PDDL is a language which, at a high level, allows users to describe their problem setting with code. Automated planning is used to power some of mankind’s most ambitious projects, like the Mars Perseverance Rover from JPL (NASA) ( Citation: , & al., , , & (). Using a Model of Scheduler Runtime to Improve the Effectiveness of Scheduling Embedded in Execution. ICAPS Workshop on Planning and Robotics (PlanRob). Retrieved from https://ai.jpl.nasa.gov/public/documents/papers/Using_a_model_ICAPS2020_WS.pdf ) and IBM Watson ( Citation: , (). AI Planning Publications.
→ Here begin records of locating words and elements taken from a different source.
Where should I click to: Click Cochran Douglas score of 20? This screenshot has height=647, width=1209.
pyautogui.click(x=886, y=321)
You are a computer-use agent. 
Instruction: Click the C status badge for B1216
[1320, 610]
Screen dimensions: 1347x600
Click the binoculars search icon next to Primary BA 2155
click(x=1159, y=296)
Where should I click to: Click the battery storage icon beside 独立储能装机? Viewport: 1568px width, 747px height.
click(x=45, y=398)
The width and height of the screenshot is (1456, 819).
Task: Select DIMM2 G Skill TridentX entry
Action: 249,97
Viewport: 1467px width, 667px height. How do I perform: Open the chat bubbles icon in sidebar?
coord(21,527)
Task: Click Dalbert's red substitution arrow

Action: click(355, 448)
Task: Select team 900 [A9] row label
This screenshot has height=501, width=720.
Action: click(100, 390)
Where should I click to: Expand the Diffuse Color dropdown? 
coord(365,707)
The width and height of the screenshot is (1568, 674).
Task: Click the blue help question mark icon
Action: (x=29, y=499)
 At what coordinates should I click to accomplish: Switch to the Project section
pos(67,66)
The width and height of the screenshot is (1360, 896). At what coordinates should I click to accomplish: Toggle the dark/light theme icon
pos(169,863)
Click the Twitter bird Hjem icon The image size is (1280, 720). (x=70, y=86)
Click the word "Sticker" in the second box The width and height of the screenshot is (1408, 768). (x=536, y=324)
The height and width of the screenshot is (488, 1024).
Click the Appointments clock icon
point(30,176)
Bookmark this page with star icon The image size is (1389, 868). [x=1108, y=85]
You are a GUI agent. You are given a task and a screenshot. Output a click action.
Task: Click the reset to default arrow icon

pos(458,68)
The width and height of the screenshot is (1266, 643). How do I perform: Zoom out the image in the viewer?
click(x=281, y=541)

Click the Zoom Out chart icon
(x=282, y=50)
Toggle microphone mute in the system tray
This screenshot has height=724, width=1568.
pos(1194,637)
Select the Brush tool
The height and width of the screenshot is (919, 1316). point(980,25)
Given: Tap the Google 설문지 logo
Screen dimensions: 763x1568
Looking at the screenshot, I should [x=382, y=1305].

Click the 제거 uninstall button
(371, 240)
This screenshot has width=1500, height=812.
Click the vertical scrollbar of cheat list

Retrieved from https://researcher.watson.ibm.com/researcher/view_group_pubs.php?grp=8432 ) . Planning solvers use the domain files as well as the relevant problem instance to try to find actions which result in a predefined goal state.

LOCM

At a high level LOCM is an action model acquisition technique, based on constructing object-sort centric FSM. It receives a single action sequence as input, including only the name of the action taken each step and the list of affected object names. LOCM assumes no prior knowledge of the planning domain theory, i.e. that no information is given about the state in each step, the predicates, the real object sorts, the action models, the initial state, or the goal. There is also no knowledge or assumptions about the rationality of the agent that produced the input action sequence. The technique extracts the action models from the FSMs it constructs, learning lifted action models.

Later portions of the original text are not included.